16-го февраля, накануне отъезда Государя, у меня обедали два или три офицера Гвардейского Экипажа, приехавшие с фронта и моя подруга, госпожа Дэн. Во время обеда я получила записку от Императрицы, которая приглашала нас всех провести вечер у Их Величеств. Государь пришел очень расстроенный. Пили чай в новой комнате за круглым столом. На другой день утром, придя к Государыне, я застала ее в слезах. Она сообщила мне, что Государь уезжает. Простилась с ним по обыкновению в зеленой гостиной Государыни. Императрица была страшно расстроена. На мои замечания о тяжелом положении и готовившихся беспорядках Государь мне ответил, что прощается не на долго, что через десять дней вернется. Я вышла потом на четвертый подъезд, чтобы увидеть проезжавший мотор Их Величеств. Он промчался на станцию при обычном трезвоне Федоровского собора.
Мне в этот день очень нездоровилось. Проводив Государя, я легла, написала Государыне, что не могу придти к чаю. Вечером пришла Татьяна Николаевна с известием, что у Алексея Николаевича и Ольги Николаевны — корь. Заразились они от маленького кадета, который приезжал играть с наследником десять дней тому назад. Мы с Императрицей долго сидели в этот день у детей, так как у Ольги Николаевны было воспаление уха. Кадет подозрительно кашлял и на другой день заболел корью. Для себя я не верила в возможность заразы. Несмотря на сильный жар, на другой день, 22 февраля, я превозмогла себя и встала к обеду, когда приехала моя подруга Лили Дэн. Вечером Императрица с девочками пришла к нам, но у меня сильно кружилась голова, и я еле могла разговаривать. На следующий день Императрица нашла, что у меня появились подозрительные пятна на лице, привела доктора Боткина и Полякова, которые определили корь в очень сильной форме; заболела и Татьяна Николаевна. Дорогая Императрица, забыв все свои недуги, одев белый халат, разрывалась между детьми и мною.
В полусне я видела Государыню постоянно возле моей постели: то она приготовляла питье, то поправляла подушки, то говорила с доктором. Подозрительно стали кашлять Мария и Анастасия Николаевны. В полузабытье я видела родителей и сестру, и помню, как долетали до меня их разговоры с Государыней о каких то беспорядках и бунтах в Петрограде, но о первых днях революции и восстании резервных полков ничего не знала. Знаю одно, что несмотря на все происходившее, Государыня была вполне спокойна и мужественно выслушивала все доходившие до неё известия. Когда моя сестра пришла и рассказывала Государыне происходившее в Петрограде, говоря, что пришел всему конец, Императрица только улыбнулась и старалась успокоить мою сестру.

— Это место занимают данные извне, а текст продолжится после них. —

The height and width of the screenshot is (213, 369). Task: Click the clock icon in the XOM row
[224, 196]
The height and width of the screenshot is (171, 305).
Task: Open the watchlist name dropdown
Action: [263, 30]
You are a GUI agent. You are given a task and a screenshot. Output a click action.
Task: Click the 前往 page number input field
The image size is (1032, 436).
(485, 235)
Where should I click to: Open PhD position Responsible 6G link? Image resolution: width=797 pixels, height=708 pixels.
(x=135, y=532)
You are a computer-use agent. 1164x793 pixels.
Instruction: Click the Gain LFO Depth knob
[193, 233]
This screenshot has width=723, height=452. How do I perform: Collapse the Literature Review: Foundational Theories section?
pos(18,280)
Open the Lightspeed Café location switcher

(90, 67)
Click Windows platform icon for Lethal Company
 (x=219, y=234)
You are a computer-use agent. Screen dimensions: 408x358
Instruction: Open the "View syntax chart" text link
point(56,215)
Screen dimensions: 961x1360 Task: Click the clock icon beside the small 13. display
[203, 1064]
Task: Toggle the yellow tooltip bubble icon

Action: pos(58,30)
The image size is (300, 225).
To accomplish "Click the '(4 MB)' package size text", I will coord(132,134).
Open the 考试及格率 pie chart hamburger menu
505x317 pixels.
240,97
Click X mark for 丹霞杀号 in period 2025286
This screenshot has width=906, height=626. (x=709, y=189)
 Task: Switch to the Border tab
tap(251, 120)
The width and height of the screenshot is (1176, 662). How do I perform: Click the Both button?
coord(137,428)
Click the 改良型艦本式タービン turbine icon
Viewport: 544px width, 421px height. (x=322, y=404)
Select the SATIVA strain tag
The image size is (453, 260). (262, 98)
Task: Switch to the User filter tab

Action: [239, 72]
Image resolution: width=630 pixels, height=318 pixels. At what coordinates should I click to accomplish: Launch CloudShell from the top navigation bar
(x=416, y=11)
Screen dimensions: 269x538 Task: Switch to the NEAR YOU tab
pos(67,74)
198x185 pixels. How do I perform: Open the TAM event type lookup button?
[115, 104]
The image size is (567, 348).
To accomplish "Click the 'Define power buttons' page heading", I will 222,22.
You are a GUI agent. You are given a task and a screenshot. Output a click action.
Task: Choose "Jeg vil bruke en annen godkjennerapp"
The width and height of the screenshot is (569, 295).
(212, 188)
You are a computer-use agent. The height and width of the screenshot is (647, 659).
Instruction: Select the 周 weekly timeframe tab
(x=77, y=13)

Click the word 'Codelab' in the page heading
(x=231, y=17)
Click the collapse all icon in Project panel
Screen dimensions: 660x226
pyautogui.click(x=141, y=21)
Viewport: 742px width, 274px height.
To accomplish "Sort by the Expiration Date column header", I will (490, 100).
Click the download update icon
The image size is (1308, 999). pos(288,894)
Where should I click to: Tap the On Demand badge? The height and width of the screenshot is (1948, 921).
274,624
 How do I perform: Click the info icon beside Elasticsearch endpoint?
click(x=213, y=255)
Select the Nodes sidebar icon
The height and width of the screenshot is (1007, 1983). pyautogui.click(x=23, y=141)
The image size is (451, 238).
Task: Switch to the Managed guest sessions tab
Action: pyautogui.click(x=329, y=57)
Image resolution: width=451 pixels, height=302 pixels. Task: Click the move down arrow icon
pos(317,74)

Ее величество рассказывала, что преданный им Великий Князь Павел Александрович первый привез ей официальное известие о революции… Революция в стране во время мировой войны!.. И тут Ее Величество не потеряла присутствие духа. Сознавая, что ничего спасти нельзя, она никого из министров не вызывала и к посольствам с просьбой о защите её и детей не обращалась, а с спокойствием и достоинством прощалась с приближенными, которые понемногу все нас покидали. Одни из боязни за себя, других же арестовывали. Уехал граф Апраксин, генерал Ресин, ушли флигель-адъютанты, слуги, офицеры и, наконец, полки. После каждого прощания Государыня возвращалась обливаясь слезами. Ушли от меня сестра милосердия, санитар Жук и доктора лазарета; спасались все кто мог. Императрица не теряла голову, всех успокаивала, за всеми ходила, всех ободряла. Никто не слышал от неё слова ропота.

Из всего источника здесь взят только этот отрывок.